# Work task A
List every rocker arm ratio mentioned in the forum discussion on valve-to-piston clearance.
# Work task B
Transcribe, word for word, the portion of the forum discussion on valve-to-piston clearance that opens with the words containing "I have an opportunity" and closes with "or seen that.".
#### Source text ####
Do you know for sure that they wont have problems? I have a 91' shortblock that we just put 2.02 Edelbrocks on. We DID have clearance problems, the valves actually touched the pistons. We had to take a decent amount of material out of the pistons for them to clear. We thought it had a stock cam but if we're hitting and others aren't, maybe the previous owner put a cam in.
 
If you have forged pistons with 202 heads you will have to fly cut the pistons in order to get that minimum .100's clearance to be safe if you had the flat top hypers you would have no problem with all the way up to 1.73 rr's with those heads especially with a stock cam but my ? is why the stock cam with a set of heads of that caliber.
 
Bottom line. ONLY TrickFlow 2.02 valve heads can be ran with stock pistons. I dont care what anybody else says. Call the companies yourself and they will say the same thing. It doesnt matter if they are hyper or forged. They specifically make a head with smaller valves for this very reason. And a stock cam will work fine with these heads. My friend did it with Trickflow heads and they flow just the same as the edelbrock RPM heads.I just checked with edelbrock and the 1.90 head is for stock pistons, and the 2.02 head is for aftermarket pistons.
 
I know this is an old post, but figure why add another thread. So how about TFS Track Heat heads with 2.02 valves with stock pistons? I know that sometimes this works and sometimes it doesn't.

I have an opportunity to get a brand new set, with about $400 in machine shop work, for a good price. But the price is not good enough to buy them and resell them, especially since i don't have the time or interest to turn them over. But i know where they've been, so no guessing about the quality of work. And as i said, never been on a car.
Obviously it's only a good deal if they fit my car, i'm not one of those guys that says it's a good deal so i buy them, even though it won't work.

Here's my cam specs

http://www.cranecams.com/?show=brow...=302 C.I.&partNumber=444225&partType=camshaft
At the moment i have 1.7 rockers, but since i'll need new ones for these heads, i could get 1.6's if necessary anyway. But i don't have any interest in a cam change.

Thanks,
Joe
 
Js90Lx said:
My factory pistons, e-cam and 2.02 edelbrocks cleared :shrug:
That's not the first time i've heard or seen that.

I'm just getting a feel for what my odds are with the 2.02 valves working.

Supposidly the manufacturers say not to use them to cover their butts, because from what i hear most of the time it works, but now and then it doesn't.
 
Each combo is different guys - with tolerance stacking the same set of components on two different engines can have adequate clearance on one, and inadequate on another. You have to measure your engine if you want to know for sure you have enough clearance. There's no way around it. Measure - no one else can tell you with certainty what's gonna happen with yours. You're lookin' for min. .080" intake/.100" exh
 
Oh - musthave302 - peak lift has nothing to do with p to v clearance. At peak lift the pistons are WAY down the cylinders. When changing cams, if all else stays the same, it's earlier opening intake timing and later closing exhaust timing that reduces clearance. That's because things are tight during overlap - when intake is just opening, exhaust is about to close, and the piston is passing through tdc at the end of the exh. stroke/beginning of the int. stroke. Consequently, with a cam change it's increased duration and/or more overlap and/or tigher LSA's that decrease clearance.
#### Provided material ####
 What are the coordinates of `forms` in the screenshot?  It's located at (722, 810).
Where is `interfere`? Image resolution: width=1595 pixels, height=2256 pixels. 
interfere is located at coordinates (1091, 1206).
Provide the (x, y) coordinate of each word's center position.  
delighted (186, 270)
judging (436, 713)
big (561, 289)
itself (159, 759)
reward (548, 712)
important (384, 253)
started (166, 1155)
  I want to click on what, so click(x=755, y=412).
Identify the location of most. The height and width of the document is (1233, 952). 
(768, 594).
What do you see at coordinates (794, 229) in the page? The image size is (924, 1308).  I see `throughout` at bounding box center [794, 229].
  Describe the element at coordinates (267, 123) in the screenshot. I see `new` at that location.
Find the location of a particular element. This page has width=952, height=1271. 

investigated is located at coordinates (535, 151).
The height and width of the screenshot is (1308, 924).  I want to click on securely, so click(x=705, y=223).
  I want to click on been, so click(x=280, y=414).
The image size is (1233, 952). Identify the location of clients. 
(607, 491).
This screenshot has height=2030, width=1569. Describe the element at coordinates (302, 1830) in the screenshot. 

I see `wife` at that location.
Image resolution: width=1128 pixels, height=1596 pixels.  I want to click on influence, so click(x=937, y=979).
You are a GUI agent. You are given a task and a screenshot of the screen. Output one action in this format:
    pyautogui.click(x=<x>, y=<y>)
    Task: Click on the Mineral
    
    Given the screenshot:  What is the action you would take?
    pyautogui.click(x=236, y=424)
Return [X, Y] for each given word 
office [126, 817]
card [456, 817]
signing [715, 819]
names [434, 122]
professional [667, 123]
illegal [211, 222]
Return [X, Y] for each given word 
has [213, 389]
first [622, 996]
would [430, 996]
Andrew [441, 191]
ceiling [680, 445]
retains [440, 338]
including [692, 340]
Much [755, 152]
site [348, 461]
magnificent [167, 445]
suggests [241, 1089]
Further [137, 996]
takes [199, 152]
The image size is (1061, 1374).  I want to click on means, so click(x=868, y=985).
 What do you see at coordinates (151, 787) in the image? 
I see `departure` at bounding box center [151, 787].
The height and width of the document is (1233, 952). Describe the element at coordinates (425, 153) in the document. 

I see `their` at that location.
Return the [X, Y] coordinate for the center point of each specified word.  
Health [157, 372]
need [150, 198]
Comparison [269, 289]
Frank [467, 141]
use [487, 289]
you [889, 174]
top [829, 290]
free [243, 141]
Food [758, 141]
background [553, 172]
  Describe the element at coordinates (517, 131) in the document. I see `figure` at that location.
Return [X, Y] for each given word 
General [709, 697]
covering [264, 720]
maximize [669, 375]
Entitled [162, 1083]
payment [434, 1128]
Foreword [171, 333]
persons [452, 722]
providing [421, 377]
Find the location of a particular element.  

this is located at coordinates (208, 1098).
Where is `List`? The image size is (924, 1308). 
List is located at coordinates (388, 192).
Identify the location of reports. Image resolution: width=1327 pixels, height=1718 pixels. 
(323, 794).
####
# Answer section A
1.73, 1.7, 1.6

# Answer section B
I have an opportunity to get a brand new set, with about $400 in machine shop work, for a good price. But the price is not good enough to buy them and resell them, especially since i don't have the time or interest to turn them over. But i know where they've been, so no guessing about the quality of work. And as i said, never been on a car.
Obviously it's only a good deal if they fit my car, i'm not one of those guys that says it's a good deal so i buy them, even though it won't work.

Here's my cam specs

http://www.cranecams.com/?show=brow...=302 C.I.&partNumber=444225&partType=camshaft
At the moment i have 1.7 rockers, but since i'll need new ones for these heads, i could get 1.6's if necessary anyway. But i don't have any interest in a cam change.

Thanks,
Joe
 
Js90Lx said:
My factory pistons, e-cam and 2.02 edelbrocks cleared :shrug:
That's not the first time i've heard or seen that.